La Suisse avant 1848, 1853, 1850, 1848, 1847. Je descends de la machine à remonter le temps et je pars explorer la Suisse.

Die Schweiz vor 1848
Die Schweiz vor 1848

La population est tellement jeune ! La Suisse ne compte alors que 2,4 millions d’habitantes et d’habitants dont l’espérance de vie est de moins de 40 ans et qui vivent, pour la plupart, à la campagne. Depuis peu pourtant, la population augmente rapidement : on se marie plus tôt, car il est devenu moins difficile de gagner sa vie. Dans ces conditions, il n’est plus nécessaire de s’exiler pour trouver du travail.

Le tourisme en est à ses premiers balbutiements et rares sont les ressortissantes et ressortissants étrangers à vivre en Suisse. Pour la plupart des autochtones, franchir les frontières cantonales est déjà une aventure. S’établir dans un autre canton pour y travailler ? Cela ne se fait pas. Chaque canton est en fait un petit pays en soi, fermé à toute intrusion de l’extérieur.

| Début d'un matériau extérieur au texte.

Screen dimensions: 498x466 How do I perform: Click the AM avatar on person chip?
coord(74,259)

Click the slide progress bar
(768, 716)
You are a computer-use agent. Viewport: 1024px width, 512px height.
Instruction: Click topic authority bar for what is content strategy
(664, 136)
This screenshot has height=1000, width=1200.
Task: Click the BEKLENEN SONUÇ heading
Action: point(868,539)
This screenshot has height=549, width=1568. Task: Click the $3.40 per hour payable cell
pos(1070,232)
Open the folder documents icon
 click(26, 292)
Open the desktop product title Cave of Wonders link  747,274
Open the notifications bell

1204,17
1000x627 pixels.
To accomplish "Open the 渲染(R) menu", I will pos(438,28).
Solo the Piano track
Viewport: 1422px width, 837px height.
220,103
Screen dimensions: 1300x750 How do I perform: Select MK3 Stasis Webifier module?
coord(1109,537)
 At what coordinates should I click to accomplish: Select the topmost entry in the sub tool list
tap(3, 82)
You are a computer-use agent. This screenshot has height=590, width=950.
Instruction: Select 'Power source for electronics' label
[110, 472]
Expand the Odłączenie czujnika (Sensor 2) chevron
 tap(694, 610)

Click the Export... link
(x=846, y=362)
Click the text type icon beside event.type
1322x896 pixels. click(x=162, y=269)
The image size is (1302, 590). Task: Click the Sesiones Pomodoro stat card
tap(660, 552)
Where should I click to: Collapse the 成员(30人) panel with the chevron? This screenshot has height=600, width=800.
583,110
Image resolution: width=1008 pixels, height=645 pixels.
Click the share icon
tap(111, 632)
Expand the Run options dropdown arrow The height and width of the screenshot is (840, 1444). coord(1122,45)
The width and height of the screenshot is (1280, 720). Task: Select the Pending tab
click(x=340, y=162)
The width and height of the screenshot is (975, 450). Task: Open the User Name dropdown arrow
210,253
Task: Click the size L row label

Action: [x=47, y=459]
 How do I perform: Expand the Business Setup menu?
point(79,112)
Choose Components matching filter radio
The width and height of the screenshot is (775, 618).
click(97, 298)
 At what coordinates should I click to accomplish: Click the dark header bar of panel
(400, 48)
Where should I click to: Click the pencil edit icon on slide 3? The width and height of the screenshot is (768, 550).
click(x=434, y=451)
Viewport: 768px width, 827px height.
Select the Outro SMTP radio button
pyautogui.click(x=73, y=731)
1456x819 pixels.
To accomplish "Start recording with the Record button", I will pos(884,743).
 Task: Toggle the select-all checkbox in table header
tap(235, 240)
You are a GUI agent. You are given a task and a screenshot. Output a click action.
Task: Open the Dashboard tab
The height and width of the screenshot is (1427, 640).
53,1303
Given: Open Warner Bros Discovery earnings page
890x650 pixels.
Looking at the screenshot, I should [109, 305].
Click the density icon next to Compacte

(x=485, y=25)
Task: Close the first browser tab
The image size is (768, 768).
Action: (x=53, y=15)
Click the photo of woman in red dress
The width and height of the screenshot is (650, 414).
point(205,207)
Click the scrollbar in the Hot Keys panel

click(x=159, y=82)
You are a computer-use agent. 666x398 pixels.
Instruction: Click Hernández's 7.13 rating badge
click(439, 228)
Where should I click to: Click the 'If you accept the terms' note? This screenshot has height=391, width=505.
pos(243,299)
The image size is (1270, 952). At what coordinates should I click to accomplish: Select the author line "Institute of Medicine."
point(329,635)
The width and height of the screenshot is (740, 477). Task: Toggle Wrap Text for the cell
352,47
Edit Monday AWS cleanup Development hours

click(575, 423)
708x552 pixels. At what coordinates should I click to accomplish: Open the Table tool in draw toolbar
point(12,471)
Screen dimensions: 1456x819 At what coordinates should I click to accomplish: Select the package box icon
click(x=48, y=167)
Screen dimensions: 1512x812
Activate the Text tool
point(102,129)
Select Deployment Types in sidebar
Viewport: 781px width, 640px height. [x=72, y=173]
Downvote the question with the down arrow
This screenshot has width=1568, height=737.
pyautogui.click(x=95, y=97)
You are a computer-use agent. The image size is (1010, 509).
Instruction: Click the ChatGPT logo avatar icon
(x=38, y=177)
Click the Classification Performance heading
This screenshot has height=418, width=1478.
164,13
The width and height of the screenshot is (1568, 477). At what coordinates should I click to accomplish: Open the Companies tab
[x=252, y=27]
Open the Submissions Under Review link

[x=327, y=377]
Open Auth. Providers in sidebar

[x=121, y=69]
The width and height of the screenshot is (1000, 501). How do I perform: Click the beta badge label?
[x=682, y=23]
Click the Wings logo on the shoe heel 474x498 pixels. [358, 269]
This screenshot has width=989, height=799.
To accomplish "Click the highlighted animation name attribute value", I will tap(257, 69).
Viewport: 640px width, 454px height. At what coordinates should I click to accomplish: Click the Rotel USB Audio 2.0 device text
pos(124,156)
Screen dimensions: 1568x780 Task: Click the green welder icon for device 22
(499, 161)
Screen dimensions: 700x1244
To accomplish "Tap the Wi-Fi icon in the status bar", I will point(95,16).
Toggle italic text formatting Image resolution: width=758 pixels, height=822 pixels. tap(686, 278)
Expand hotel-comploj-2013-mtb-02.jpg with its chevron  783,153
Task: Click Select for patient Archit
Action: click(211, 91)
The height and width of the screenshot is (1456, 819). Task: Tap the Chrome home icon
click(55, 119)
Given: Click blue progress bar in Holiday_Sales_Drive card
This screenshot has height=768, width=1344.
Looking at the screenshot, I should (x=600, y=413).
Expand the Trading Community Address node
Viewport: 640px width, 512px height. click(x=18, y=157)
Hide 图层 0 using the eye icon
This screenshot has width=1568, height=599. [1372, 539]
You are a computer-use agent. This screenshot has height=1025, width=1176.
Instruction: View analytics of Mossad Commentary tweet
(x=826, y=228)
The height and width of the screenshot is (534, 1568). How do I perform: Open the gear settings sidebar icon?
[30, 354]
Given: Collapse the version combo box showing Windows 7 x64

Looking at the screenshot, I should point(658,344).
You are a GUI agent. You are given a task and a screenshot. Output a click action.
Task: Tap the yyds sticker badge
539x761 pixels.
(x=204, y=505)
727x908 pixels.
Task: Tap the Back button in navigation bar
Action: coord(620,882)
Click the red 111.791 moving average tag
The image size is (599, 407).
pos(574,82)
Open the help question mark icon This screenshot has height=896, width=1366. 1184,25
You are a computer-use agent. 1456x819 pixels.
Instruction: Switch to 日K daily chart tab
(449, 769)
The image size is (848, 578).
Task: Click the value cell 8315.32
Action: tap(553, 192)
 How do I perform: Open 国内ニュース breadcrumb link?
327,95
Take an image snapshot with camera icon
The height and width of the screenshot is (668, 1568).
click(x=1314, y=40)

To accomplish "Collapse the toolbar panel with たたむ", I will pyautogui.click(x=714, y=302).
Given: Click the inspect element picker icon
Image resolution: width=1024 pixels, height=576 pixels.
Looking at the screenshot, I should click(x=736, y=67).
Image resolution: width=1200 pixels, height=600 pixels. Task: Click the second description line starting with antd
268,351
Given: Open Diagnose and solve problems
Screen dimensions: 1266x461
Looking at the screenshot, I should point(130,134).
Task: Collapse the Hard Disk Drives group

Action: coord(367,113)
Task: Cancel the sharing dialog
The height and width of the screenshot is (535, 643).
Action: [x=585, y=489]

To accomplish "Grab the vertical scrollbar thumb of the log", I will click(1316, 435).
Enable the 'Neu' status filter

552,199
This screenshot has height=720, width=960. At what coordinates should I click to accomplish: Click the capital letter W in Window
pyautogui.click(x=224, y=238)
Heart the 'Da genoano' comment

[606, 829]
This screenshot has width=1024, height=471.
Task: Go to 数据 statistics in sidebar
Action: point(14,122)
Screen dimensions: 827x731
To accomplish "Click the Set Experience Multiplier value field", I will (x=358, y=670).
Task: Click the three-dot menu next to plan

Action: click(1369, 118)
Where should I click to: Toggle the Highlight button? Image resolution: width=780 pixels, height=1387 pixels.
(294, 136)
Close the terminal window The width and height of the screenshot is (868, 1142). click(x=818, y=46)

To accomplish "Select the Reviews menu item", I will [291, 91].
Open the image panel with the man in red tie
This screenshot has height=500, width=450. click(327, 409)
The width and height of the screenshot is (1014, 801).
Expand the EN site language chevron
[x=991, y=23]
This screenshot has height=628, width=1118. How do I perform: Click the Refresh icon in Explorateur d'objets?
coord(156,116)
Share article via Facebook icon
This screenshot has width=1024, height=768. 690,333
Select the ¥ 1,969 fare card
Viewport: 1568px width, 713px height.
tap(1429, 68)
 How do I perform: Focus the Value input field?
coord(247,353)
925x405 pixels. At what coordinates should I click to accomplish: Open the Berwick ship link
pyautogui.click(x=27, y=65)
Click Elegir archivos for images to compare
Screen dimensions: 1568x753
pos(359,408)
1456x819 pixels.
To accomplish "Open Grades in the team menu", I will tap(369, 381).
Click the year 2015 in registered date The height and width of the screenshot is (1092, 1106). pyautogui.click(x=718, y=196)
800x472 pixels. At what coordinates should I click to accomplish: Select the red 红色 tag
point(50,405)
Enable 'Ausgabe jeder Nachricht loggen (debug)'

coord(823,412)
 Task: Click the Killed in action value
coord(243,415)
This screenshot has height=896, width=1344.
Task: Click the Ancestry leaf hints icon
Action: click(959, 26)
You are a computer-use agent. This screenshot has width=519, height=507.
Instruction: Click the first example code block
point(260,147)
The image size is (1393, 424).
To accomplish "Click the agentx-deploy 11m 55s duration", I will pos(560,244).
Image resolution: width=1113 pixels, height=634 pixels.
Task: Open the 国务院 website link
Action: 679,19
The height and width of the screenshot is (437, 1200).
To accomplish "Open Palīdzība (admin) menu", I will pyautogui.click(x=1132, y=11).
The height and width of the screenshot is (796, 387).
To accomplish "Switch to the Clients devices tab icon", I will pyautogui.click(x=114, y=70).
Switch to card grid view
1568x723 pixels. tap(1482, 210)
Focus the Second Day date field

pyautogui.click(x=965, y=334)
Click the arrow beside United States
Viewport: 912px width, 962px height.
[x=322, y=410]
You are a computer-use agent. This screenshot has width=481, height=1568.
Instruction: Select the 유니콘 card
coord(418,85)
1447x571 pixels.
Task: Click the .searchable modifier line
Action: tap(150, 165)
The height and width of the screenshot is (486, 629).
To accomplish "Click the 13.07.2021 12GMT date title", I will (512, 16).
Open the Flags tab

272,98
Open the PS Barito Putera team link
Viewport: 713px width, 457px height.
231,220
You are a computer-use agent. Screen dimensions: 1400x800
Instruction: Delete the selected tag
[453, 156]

Il y a heureusement assez à manger, mais c’est loin d’être une évidence. Une famille populaire consacre plus de la moitié de son budget à l’achat de nourriture. Dans le panier des ménagères, on trouve surtout du pain, du café – généralement un substitut –, de la viande, du lait et des pommes de terre. Le célèbre tubercule vient juste de s’établir comme denrée de base en Europe et s’avère salutaire pour rassasier une population toujours plus nombreuse. La situation est néanmoins précaire : il suffit d’une mauvaise récolte pour voir planer la menace d’une nouvelle disette…

Plus de la moitié des personnes actives travaille dans l’agriculture, à peine un tiers dans l’industrie et l’artisanat. Sur ce tiers, pas moins de 75 % travaillent à domicile. Cette forme d’emploi est l’élément porteur de la plus importante branche exportatrice, l’industrie du textile. À cette époque, le textile représente trois quarts de toutes les exportations de la Suisse. La matière première (coton, soie) ou les produits intermédiaires (fil, drap) sont livrés à la main d’œuvre qui travaille à domicile, et celle-ci se charge de les ennoblir contre un salaire à la pièce. Si la conjoncture ralentit, les commandes diminuent immédiatement et les revenus baissent en conséquence.

La mécanisation avance à grands pas. Dans les filatures de coton, les femmes et les enfants travaillent en nombre pour un salaire de misère. Les plus jeunes n’ont même pas dix ans. L’air est vicié et le travail sur les machines est dangereux. La journée de travail peut durer 16 heures, empêchant de nombreux enfants d’aller à l’école.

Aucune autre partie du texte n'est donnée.